### Element and text location data
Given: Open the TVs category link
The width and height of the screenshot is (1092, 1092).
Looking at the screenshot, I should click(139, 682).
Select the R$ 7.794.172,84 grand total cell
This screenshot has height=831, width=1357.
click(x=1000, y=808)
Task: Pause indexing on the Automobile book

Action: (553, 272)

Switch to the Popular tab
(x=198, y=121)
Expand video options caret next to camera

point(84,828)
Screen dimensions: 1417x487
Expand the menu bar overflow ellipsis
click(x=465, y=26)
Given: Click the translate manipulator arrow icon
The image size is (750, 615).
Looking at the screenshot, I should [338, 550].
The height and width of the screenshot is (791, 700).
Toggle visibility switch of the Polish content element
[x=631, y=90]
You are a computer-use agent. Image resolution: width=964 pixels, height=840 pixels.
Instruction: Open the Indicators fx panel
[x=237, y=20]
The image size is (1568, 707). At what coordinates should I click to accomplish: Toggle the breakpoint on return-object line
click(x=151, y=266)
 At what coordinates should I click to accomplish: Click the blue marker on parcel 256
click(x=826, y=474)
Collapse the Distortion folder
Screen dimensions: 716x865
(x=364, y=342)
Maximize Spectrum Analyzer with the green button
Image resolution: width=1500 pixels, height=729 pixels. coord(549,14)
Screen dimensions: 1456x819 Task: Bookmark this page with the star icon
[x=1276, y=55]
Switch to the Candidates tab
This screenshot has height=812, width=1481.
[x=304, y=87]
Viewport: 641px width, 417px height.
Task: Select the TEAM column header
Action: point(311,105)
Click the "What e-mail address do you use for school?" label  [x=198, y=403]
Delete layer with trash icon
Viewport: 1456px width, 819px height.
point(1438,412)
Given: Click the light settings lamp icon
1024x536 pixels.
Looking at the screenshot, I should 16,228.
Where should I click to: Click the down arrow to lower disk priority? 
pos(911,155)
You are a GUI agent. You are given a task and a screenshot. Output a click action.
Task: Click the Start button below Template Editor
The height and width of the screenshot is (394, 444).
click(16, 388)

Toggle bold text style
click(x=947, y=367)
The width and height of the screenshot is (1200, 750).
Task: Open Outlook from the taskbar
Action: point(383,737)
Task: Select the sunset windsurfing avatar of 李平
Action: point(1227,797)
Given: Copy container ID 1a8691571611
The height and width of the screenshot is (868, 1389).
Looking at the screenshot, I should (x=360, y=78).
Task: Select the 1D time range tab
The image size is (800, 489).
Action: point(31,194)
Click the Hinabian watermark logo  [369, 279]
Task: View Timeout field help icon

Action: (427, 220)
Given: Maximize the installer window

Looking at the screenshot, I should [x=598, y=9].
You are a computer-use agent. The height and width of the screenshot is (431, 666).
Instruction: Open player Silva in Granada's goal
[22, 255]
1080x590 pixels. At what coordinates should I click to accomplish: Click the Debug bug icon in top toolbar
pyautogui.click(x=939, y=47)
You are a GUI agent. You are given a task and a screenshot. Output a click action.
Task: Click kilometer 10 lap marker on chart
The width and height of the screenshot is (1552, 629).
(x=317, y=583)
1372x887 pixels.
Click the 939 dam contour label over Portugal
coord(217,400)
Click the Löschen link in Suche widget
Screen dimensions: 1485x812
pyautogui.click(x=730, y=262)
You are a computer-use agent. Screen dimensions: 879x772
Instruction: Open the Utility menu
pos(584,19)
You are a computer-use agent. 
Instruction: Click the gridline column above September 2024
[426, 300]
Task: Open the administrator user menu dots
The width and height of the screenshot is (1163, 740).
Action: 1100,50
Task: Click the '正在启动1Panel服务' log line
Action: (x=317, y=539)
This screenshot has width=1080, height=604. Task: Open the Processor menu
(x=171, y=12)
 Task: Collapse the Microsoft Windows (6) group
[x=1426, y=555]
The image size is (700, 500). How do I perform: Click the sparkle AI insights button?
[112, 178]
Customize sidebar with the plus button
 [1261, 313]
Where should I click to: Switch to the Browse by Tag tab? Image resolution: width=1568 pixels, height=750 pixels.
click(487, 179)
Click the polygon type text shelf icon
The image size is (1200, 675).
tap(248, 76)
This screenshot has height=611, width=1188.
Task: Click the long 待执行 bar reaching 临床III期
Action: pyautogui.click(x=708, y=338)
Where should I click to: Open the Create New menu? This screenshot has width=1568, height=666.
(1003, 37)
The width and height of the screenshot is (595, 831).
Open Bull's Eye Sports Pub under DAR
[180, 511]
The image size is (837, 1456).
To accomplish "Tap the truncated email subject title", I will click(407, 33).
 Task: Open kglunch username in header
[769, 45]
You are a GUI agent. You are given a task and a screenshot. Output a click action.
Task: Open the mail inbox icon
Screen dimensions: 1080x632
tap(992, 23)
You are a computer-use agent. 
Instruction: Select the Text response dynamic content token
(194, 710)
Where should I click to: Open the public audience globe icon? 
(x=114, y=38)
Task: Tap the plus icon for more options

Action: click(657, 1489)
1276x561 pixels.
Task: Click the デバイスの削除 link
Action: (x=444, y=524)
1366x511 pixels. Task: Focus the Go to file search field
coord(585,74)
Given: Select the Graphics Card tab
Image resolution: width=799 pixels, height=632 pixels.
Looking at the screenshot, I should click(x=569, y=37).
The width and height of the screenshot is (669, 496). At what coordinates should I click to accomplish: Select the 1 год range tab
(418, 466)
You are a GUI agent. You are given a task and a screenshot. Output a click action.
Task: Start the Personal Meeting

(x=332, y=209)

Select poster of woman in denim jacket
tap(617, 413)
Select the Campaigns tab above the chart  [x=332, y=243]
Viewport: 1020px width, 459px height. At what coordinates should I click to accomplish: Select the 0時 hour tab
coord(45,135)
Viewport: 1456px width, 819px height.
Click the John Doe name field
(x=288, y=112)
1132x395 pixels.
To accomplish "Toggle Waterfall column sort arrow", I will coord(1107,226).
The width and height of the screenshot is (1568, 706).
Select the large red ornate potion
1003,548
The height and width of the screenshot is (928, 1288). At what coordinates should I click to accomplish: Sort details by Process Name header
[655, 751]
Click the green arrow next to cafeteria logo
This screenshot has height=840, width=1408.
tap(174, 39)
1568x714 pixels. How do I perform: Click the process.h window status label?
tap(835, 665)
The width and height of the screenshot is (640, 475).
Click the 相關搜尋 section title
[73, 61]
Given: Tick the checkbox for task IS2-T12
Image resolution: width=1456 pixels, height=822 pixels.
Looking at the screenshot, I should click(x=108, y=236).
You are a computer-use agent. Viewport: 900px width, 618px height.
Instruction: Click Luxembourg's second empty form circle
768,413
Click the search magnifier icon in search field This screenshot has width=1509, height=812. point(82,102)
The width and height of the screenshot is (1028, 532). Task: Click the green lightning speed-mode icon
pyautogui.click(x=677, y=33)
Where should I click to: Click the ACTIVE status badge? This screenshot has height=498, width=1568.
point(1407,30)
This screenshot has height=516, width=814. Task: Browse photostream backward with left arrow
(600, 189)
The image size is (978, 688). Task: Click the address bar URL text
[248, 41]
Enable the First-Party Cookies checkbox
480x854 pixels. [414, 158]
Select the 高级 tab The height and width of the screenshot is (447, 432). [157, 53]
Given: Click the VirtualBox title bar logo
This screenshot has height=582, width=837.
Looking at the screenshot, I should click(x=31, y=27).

### What the exercise asks
Rewrite the data as a Markdown table with the columns "Row" and "Line," starting with the line containing "Task: Select the 1D time range tab" and going on through the line containing "(x=317, y=583)". Leave out blank lines.

### Worked solution
| Row | Line |
|---|---|
| 1 | Task: Select the 1D time range tab |
| 2 | The image size is (800, 489). |
| 3 | Action: point(31,194) |
| 4 | Click the Hinabian watermark logo  [369, 279] |
| 5 | Task: View Timeout field help icon |
| 6 | Action: (427, 220) |
| 7 | Given: Maximize the installer window |
| 8 | Looking at the screenshot, I should [x=598, y=9]. |
| 9 | You are a computer-use agent. The height and width of the screenshot is (431, 666). |
| 10 | Instruction: Open player Silva in Granada's goal |
| 11 | [22, 255] |
| 12 | 1080x590 pixels. At what coordinates should I click to accomplish: Click the Debug bug icon in top toolbar |
| 13 | pyautogui.click(x=939, y=47) |
| 14 | You are a GUI agent. You are given a task and a screenshot. Output a click action. |
| 15 | Task: Click kilometer 10 lap marker on chart |
| 16 | The width and height of the screenshot is (1552, 629). |
| 17 | (x=317, y=583) |